_REQUEST:_ Write out the lines of the rows below word for word, starting at the line that contains "Click add record" and ending at the line that contains "will tap(628, 298).", both included.

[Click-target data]
[Begin]
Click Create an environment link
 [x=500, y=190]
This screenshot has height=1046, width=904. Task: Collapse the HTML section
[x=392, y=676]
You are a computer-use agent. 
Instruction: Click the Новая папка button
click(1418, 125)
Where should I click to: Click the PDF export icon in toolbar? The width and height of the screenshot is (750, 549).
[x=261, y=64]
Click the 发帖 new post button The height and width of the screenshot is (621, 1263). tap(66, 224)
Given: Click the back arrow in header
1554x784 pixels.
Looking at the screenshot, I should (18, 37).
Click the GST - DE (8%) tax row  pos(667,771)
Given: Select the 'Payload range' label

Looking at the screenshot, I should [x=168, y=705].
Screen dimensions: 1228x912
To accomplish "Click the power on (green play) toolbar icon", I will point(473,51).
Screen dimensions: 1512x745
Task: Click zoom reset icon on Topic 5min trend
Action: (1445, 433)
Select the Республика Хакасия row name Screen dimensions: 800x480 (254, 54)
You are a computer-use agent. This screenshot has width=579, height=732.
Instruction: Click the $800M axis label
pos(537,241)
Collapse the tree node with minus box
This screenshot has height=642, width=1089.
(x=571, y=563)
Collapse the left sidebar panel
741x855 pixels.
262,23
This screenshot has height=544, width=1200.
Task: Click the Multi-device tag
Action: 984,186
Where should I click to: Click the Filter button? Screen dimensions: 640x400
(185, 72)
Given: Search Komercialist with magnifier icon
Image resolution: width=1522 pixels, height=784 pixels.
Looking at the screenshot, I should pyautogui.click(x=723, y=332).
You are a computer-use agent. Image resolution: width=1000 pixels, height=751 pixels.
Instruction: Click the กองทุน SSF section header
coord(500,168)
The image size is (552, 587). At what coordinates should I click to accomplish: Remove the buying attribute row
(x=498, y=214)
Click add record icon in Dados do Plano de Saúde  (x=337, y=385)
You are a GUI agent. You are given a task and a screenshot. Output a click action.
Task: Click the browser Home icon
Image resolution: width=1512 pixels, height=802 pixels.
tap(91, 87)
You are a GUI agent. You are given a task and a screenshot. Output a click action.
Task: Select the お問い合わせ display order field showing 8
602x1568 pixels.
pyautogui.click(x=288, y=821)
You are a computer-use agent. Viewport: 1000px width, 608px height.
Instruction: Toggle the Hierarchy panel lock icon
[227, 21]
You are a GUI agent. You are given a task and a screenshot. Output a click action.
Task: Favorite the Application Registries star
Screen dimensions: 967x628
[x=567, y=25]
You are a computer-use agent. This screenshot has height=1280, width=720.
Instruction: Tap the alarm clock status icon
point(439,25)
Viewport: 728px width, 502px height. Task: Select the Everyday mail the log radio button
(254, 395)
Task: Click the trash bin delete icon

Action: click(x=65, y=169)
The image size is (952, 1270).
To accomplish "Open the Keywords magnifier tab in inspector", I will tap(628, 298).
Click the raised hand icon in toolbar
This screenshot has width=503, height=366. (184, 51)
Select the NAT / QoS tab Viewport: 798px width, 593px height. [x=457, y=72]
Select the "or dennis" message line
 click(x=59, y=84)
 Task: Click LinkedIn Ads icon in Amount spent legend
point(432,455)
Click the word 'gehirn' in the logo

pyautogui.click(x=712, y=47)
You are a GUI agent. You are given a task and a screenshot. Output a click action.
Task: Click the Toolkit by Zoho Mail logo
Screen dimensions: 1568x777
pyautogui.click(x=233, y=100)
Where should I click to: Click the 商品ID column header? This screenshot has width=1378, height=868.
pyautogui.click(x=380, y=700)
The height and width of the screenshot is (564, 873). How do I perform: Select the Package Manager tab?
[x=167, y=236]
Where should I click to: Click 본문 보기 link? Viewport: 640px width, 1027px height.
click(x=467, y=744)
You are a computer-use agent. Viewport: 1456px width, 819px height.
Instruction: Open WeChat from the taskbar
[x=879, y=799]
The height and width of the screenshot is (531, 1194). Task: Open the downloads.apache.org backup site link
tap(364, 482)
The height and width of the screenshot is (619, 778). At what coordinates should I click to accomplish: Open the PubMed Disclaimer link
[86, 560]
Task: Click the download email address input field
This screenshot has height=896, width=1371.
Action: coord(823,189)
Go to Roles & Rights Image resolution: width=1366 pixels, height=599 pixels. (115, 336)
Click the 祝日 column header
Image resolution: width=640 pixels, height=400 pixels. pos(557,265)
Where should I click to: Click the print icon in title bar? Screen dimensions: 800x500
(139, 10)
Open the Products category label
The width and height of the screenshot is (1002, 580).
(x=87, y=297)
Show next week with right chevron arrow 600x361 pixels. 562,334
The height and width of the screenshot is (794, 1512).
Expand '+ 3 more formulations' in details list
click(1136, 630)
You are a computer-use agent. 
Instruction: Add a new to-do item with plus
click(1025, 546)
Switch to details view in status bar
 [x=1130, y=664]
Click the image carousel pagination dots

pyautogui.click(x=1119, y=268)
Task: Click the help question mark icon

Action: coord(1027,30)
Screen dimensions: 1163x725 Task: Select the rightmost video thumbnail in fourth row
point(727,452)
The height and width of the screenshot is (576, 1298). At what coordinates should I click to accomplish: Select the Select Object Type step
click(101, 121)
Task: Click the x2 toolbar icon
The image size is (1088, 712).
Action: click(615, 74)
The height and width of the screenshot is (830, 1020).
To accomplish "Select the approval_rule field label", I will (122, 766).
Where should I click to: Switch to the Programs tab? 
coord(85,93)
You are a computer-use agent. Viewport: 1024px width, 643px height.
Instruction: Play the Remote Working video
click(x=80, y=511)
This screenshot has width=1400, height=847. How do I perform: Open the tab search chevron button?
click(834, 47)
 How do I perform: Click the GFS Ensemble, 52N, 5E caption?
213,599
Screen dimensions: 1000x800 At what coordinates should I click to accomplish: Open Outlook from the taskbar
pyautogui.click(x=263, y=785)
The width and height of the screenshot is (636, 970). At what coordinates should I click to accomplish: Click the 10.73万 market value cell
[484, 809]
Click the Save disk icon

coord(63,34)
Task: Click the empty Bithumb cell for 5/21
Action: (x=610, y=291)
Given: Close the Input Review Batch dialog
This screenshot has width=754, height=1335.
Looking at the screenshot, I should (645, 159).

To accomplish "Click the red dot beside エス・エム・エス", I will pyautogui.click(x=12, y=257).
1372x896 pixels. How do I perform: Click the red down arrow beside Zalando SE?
[End]
_SOLUTION TO THE PROBLEM:_
Click add record icon in Dados do Plano de Saúde  (x=337, y=385)
You are a GUI agent. You are given a task and a screenshot. Output a click action.
Task: Click the browser Home icon
Image resolution: width=1512 pixels, height=802 pixels.
tap(91, 87)
You are a GUI agent. You are given a task and a screenshot. Output a click action.
Task: Select the お問い合わせ display order field showing 8
602x1568 pixels.
pyautogui.click(x=288, y=821)
You are a computer-use agent. Viewport: 1000px width, 608px height.
Instruction: Toggle the Hierarchy panel lock icon
[227, 21]
You are a GUI agent. You are given a task and a screenshot. Output a click action.
Task: Favorite the Application Registries star
Screen dimensions: 967x628
[x=567, y=25]
You are a computer-use agent. This screenshot has height=1280, width=720.
Instruction: Tap the alarm clock status icon
point(439,25)
Viewport: 728px width, 502px height. Task: Select the Everyday mail the log radio button
(254, 395)
Task: Click the trash bin delete icon

Action: click(x=65, y=169)
The image size is (952, 1270).
To accomplish "Open the Keywords magnifier tab in inspector", I will tap(628, 298).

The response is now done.